ABA therapy programs can help:
- Increase language skills
- Improve attention, focus, social skills, memory, and academics
- Decrease problem behaviors
- Teach life skills
ABA therapy is an established, scientific approach to improving human behavior and has been shown to produce many important and socially significant changes. ABA can improve communication, academic, social and adaptive skills for your child with ASD.
Know and Respect Your Child
No one knows your child better than you do and no one loves your child more than you do. Understanding what your child needs to be content, happy and serene and working to adroitly manage situations where your child could become upset or overwhelmed is not spoiling your child or encouraging bad habits. It is respecting your child’s present limits and working slowly to expand those limits with positive reinforcement. Carefully and calmly note the surroundings, situations and potential triggers or annoyances when your child becomes bothered, upset or has an emotional meltdown. When you can identify what stresses or frightens your child, you can craft a positive advance plan to handle or prevent these difficult situations in the future. Likewise, when your child is happy and calm, observe the surroundings to determine what’s vital to replicate that situation. When you can duplicate the situations where your child is peaceful and content, you will be creating environments in which your child can thrive, learn and grow.
Be Kind To Yourself
You are allowed to feel overwhelmed and to grieve for the loss of the dream of a “normal” child. However, as time passes and you talk with others impacted by autism and become more educated, you’ll see that a diagnosis of autism isn’t about limitations. Early interventions will help you and your family establish a routine that really works. At that point, instead of only seeing drawbacks or constraints, you will begin to see all the wonderful strengths and positive attributes of your child. You’ll begin to look forward to your trips to occupational therapists, speech therapists and behavioral psychologists. Why? Because you’ll see how your child starts to develop and grow in ways you did not imagine. Your child will begin feeling confident and calm within their environment and body. They will expand their world, discover their individuality and become a fully rounded person with a unique identity, rather than “a child with autism”. These therapies and experiences will also help you get to know and understand your child better, which is not only exciting but empowering as a parent! Best of all, you will learn the skills and tools that will help your child live happy and healthy throughout life.

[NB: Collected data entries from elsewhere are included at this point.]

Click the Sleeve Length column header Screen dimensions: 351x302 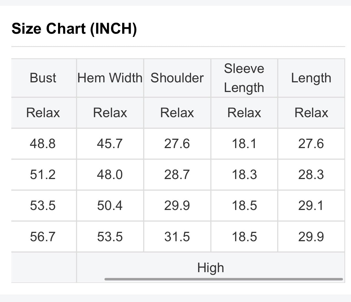[x=244, y=78]

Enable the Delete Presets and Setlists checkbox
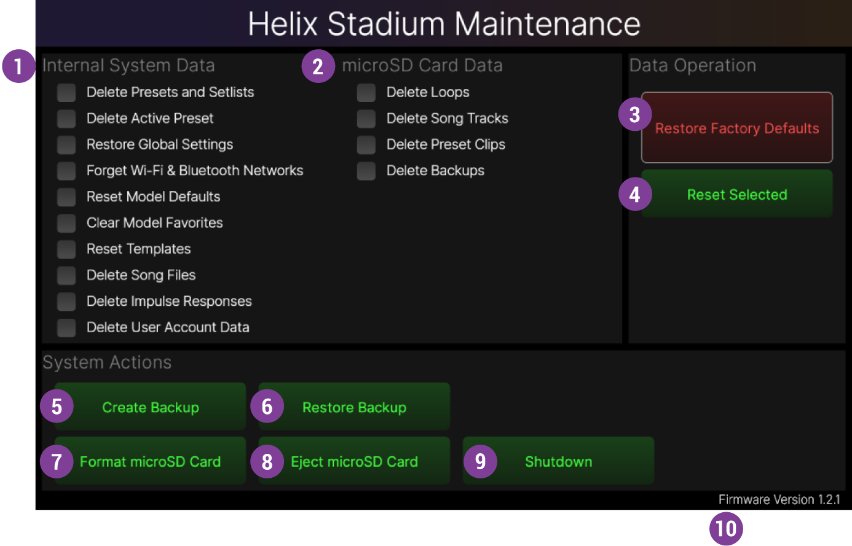[66, 92]
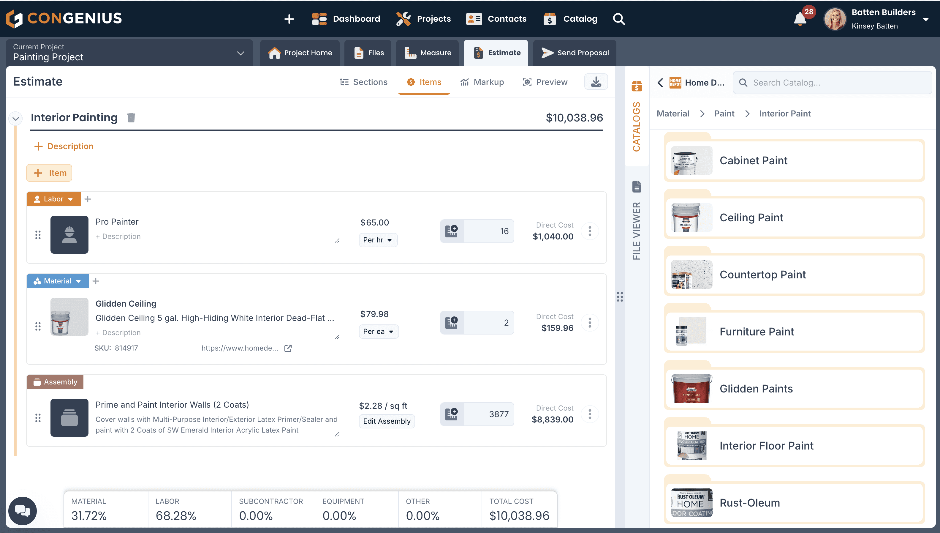This screenshot has width=940, height=533.
Task: Click the Add Labor row icon
Action: coord(88,198)
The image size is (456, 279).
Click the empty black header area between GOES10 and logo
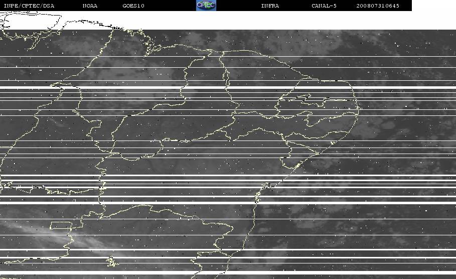pos(170,6)
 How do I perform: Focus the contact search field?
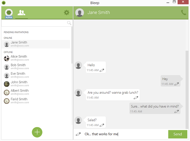tap(34, 23)
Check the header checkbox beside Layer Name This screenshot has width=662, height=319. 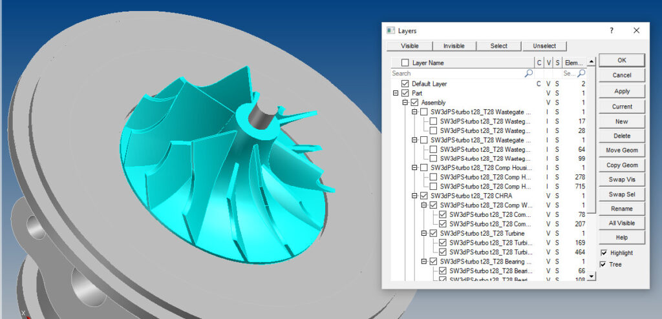point(405,63)
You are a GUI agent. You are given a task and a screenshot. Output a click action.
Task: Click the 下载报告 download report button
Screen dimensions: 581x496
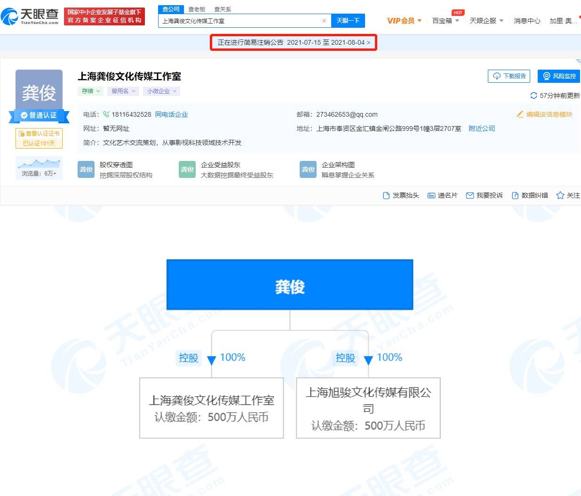[x=509, y=76]
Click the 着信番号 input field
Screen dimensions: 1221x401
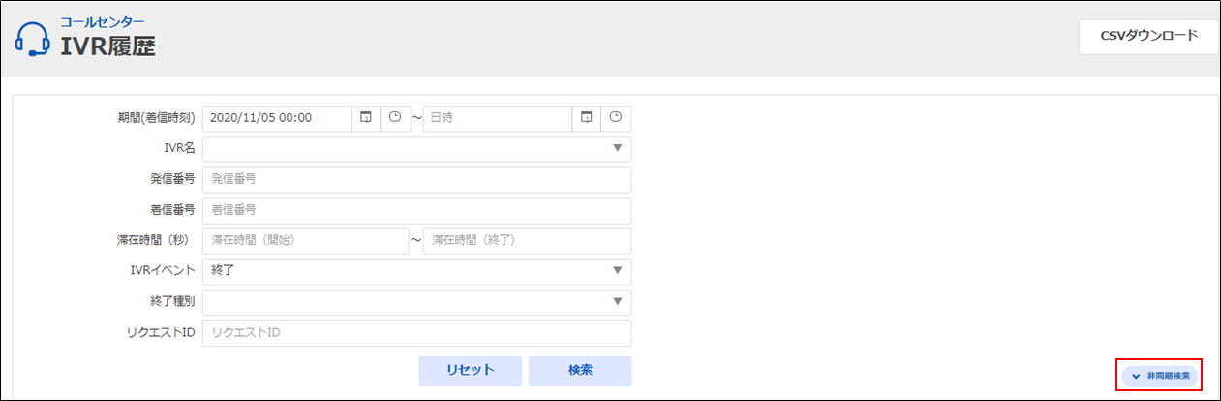click(x=416, y=210)
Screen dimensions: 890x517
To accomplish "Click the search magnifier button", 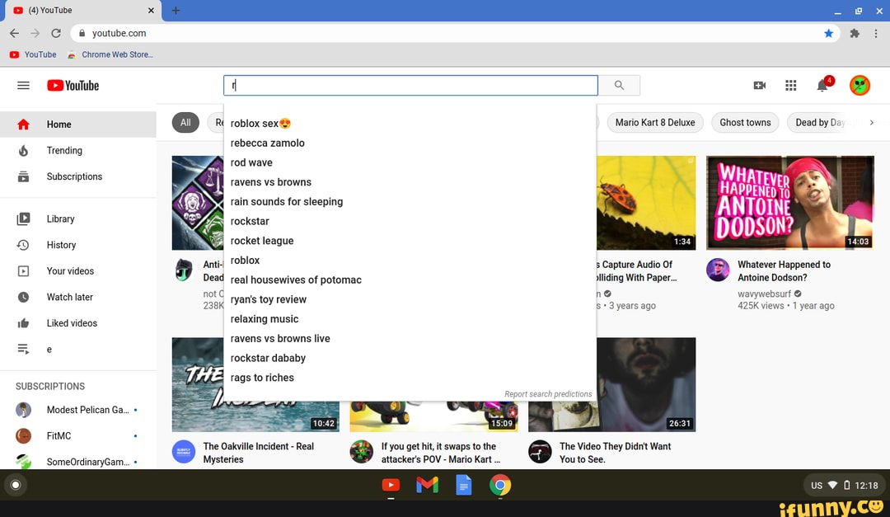I will pyautogui.click(x=619, y=86).
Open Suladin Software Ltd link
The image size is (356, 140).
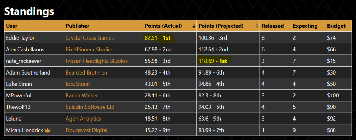click(90, 107)
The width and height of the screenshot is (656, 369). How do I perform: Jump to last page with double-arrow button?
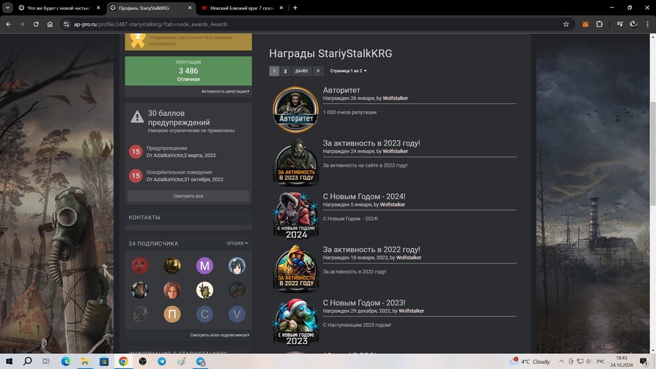(318, 71)
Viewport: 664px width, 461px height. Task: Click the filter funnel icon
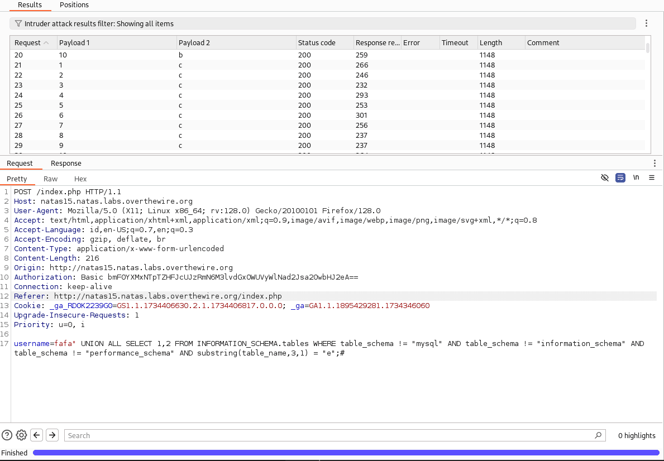point(18,24)
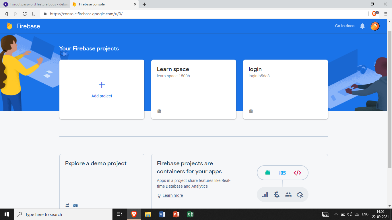Bookmark this page
Image resolution: width=392 pixels, height=220 pixels.
pos(34,14)
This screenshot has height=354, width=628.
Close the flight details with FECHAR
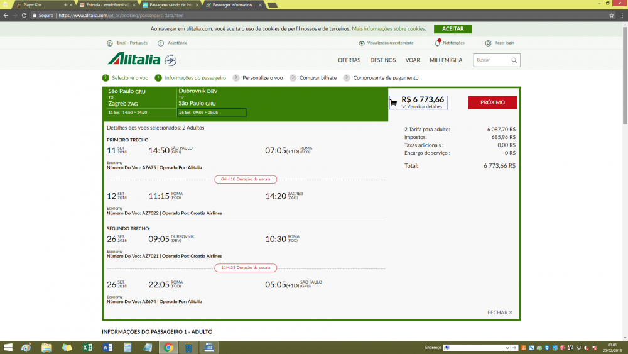pos(499,313)
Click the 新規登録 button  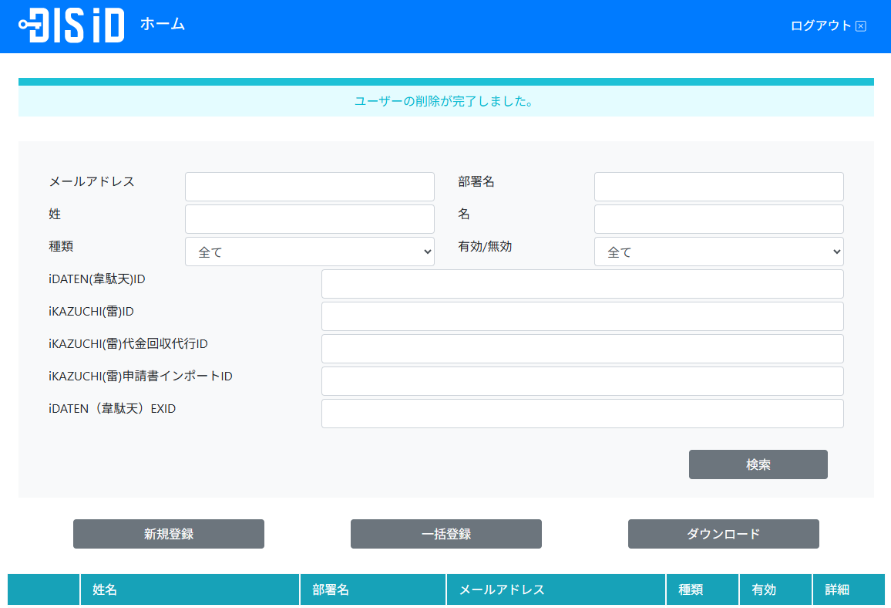(x=169, y=534)
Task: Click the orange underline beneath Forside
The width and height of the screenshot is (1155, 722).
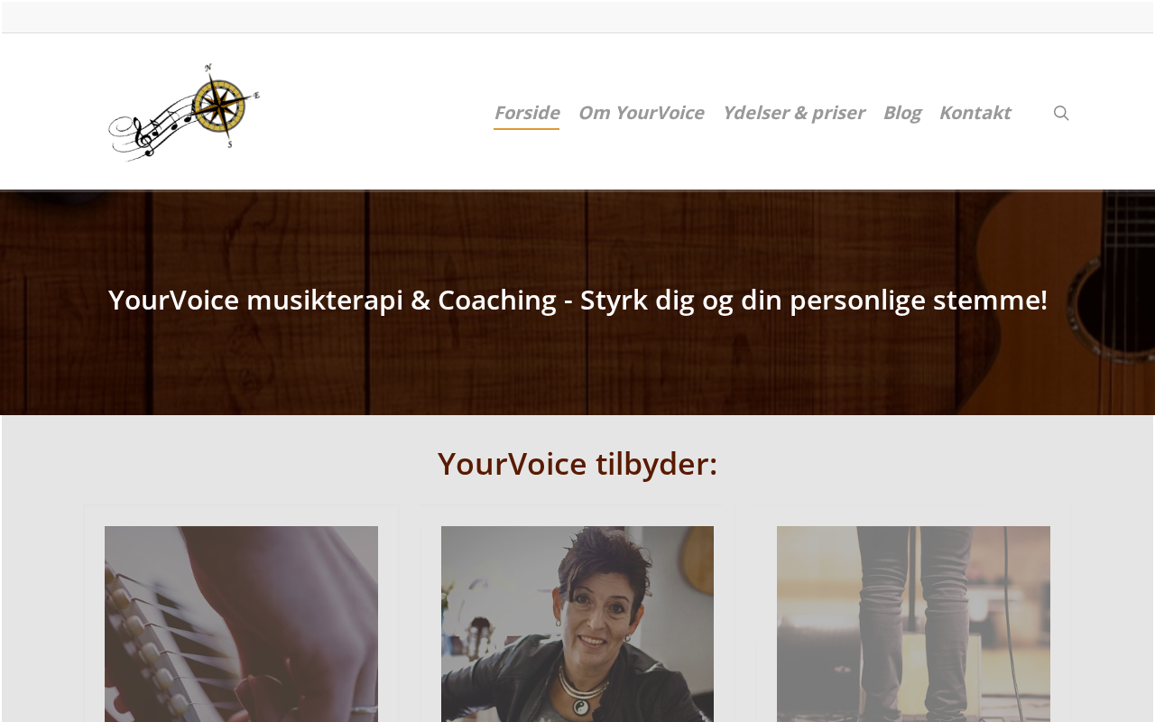Action: 526,129
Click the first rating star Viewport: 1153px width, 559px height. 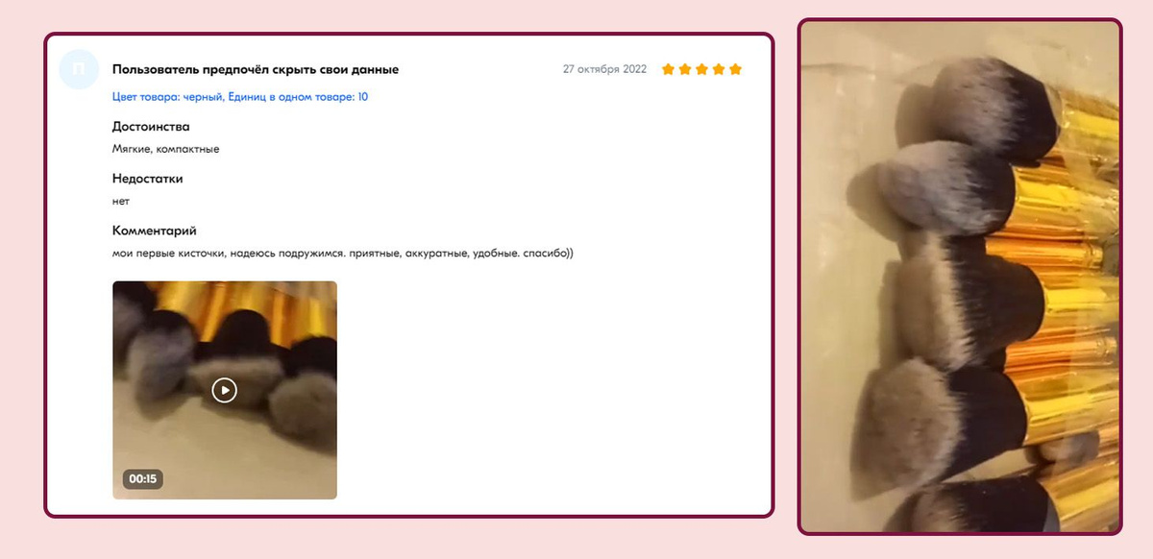[669, 69]
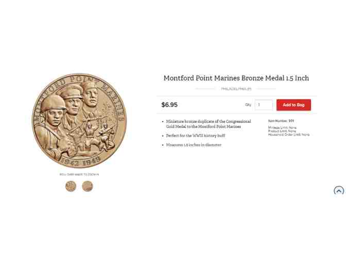
Task: Click the Montford Point Marines Bronze Medal title
Action: tap(236, 78)
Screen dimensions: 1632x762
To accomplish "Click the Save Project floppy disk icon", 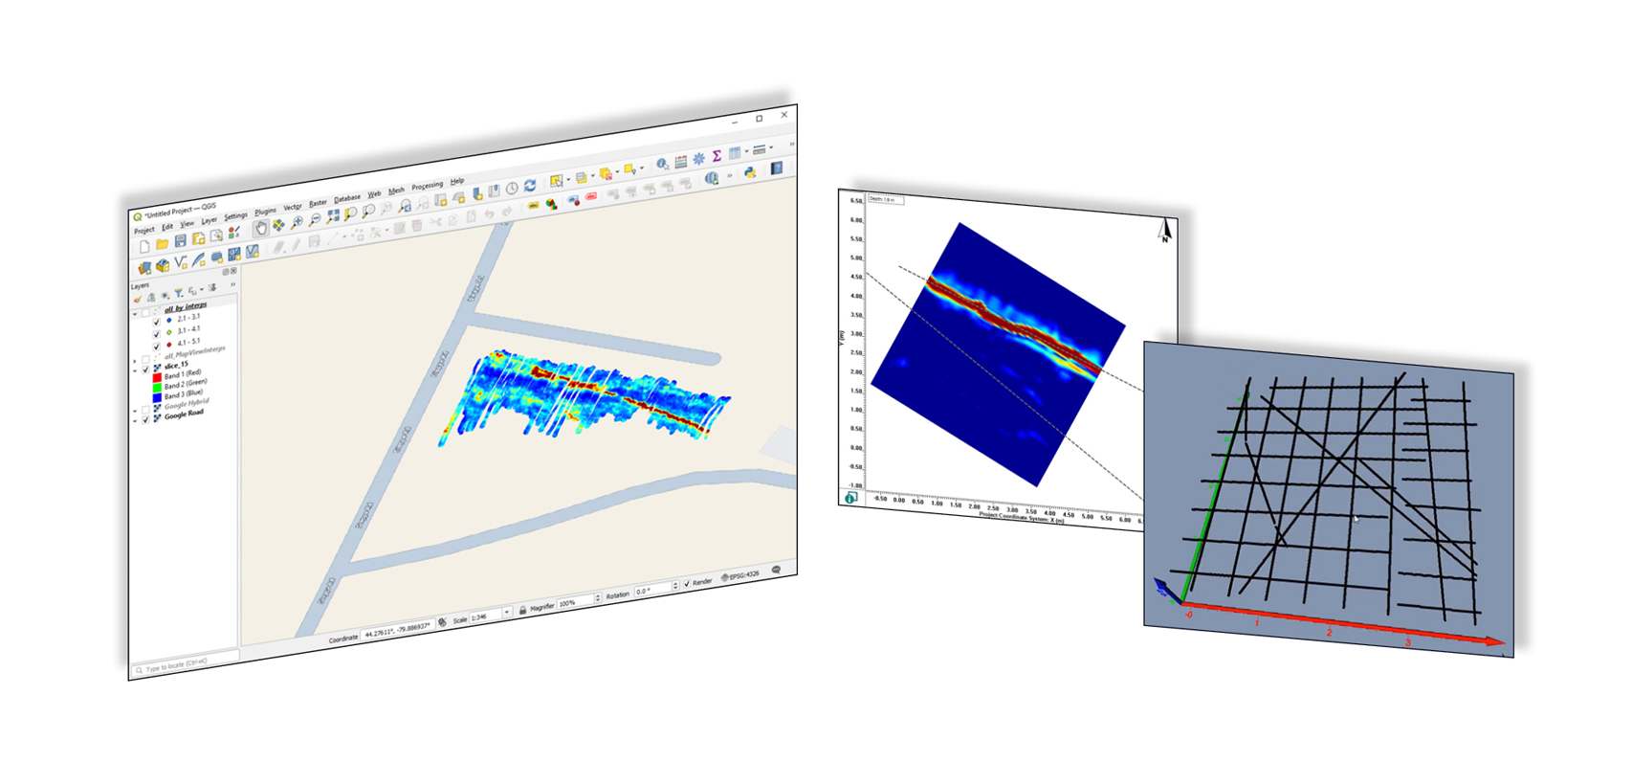I will point(180,242).
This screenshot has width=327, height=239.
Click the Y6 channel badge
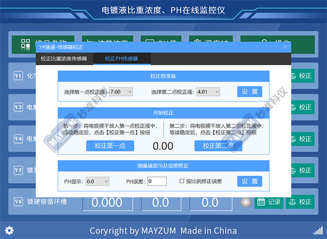coord(18,202)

It’s vital that you not only take care of your child and your family but that you also take care of yourself. Raising a child on the autism spectrum is a marathon, not a sprint. You truly do owe it to yourself and to your child to be healthy and happy. You cannot attend to the complex needs of your child if you’re an ailing, emotional wreck. That means doing whatever it takes to get there. You need to:
- Own up to, recognize and deal with your own feelings, perhaps by seeing a therapist
- Get adequate sleep each night.
- Exercise at least 3 times a week for at least 30 minutes each time.
- Eat a balanced, healthy diet of vegetables, fruits, lean proteins and whole grains.
Raising a child with ASD is particularly challenging. You will be delighted and inspired by the good days and feel overwhelmed and discouraged on the bad days. Don’t waste your time wishing it was easier or wishing it was different. Instead, take control. Engage your child in interventional help as early as possible, get educated about autism and positive therapies, plan strategies that respect your child’s present capabilities, engage in ABA therapy, and take care of yourself to be able to give your child what they need to be successful, peaceful and happy.